# Problems to solve
1. In the essay about the Big Bang Theory, list the settings named in the sentence that begins "But when they do apply."
2. Answer these questions using the essay about the Big Bang Theory:
(a) How old was the writer while doing summer research as a high schooler?
(b) At what time of the week would the young professor show up while the writer performed experiments?
(c) Where was the writer when the Big Bang Theory was playing on a TV in front of them?

[Opening Passage section]

I’m incapable of watching the Big Bang Theory, it just reminds me of some people I have actually met in physics departments.
I
usually say “Sheldon wouldn’t be funny if he were a real person.” I
have met real-life Sheldons. They are not funny, they are infuriating.
The stereotypes that are depicted in the Big Bang Theory don’t actually
apply to most real-life physicists. But when they do apply, in a class,
in a seminar, in a lab… it’s not funny. Those people and those
situations are not funny.
There was this
young professor in this prestigious physics department and I was a
sixteen years old high schooler doing research over the summer. And when
I would be performing experiments, all by myself, on a different
university campus, on a Sunday morning, this real-life Sheldon would
show up and make a comment out loud about how “This really isn’t the way
to prepare those samples. I wonder why your advisor let you use this
technique”. And then he would chuckle to himself and walk away rolling
his eyes. That wasn’t funny, and it would still not be funny if there
was a laugh track coming with it.
Another
running joke in the Big Bang Theory is how most of the male characters
are sexist and/or misogynist and/or cannot interact with women like they
are normal human beings worthy of respect, and again, that is supposed
to be funny. We know it’s like “a second degree joke”, and we are kind
of “making fun of those really awkward guys”. But still, it’s supposed
to be “a thing” that physicists do, and it’s supposed to be funny.
Again,
that has happened to me, in real life. A professor or a grad student
that speaks to you like a child because you’re a “girl”, or assumes that
you’re in the wrong lecture hall because “this is a physics course, not
a biology course, that’s across the hallway”. And then I’m at the gym
and on the TV right in front of me there’s the Big Bang Theory playing
and Sheldon talks to this very smart, very articulate woman while eating
his lunch at the cafeteria, and he “baby talks” to her, as if she
couldn’t read or understand three syllable words, let alone understand
any physics. *Cue laugh track*.
The Big Bang
Theory angers me, not because the physics is accurate or not, but
because the behavior of the characters wasn’t funny when I actually
encountered it in real life, in a real physics department. And I did
encounter it, many times.
“Physicists are
dorks with no emotional intelligence, ha ha ha, hilarious! Imagine
having to do a term project with one of them! Even worse, imagine if
they were your advisor or your departmental chair! Ha ha ha!”

[Closing Passage section]
[Opening Supplied records section]

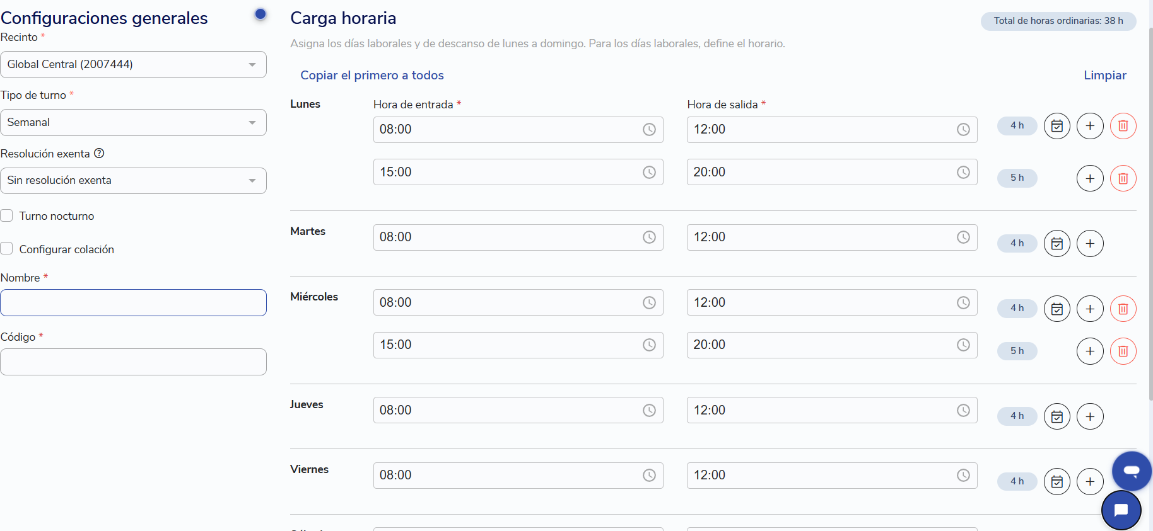1153x531 pixels.
Task: Click the Resolución exenta help icon
Action: pos(99,153)
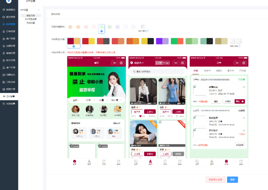Click 首页 home icon in first phone preview
This screenshot has height=190, width=268.
tap(74, 161)
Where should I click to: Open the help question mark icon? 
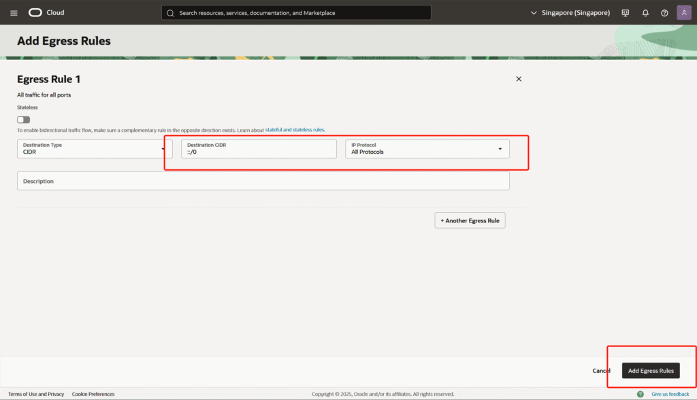[664, 13]
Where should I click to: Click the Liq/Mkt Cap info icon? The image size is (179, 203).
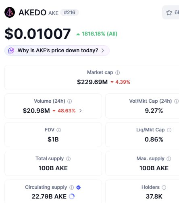(169, 130)
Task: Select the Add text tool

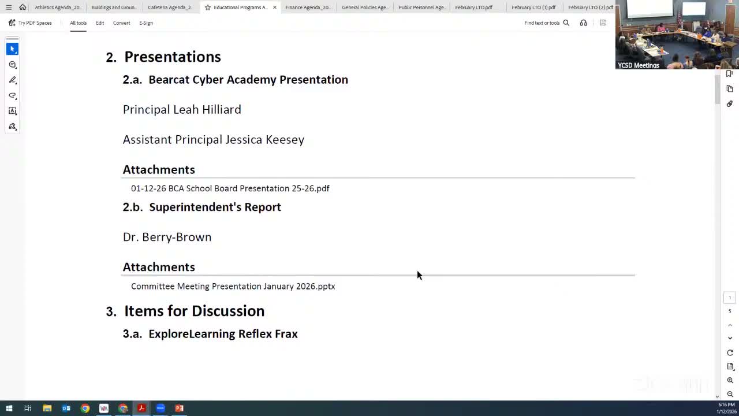Action: (12, 111)
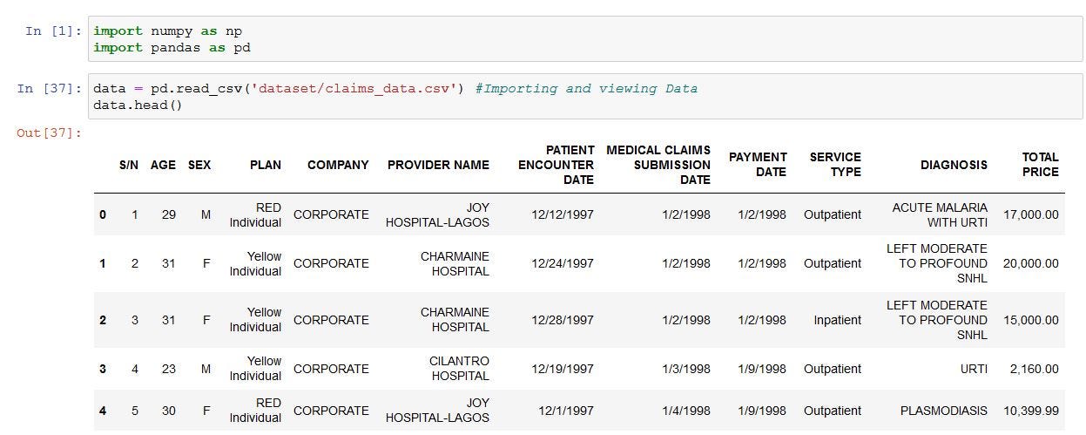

[Closing Supplied records section]

# Answers given
1.
- a class
- a seminar
- a lab

2.
(a) Sixteen years old.
(b) On a Sunday morning.
(c) At the gym.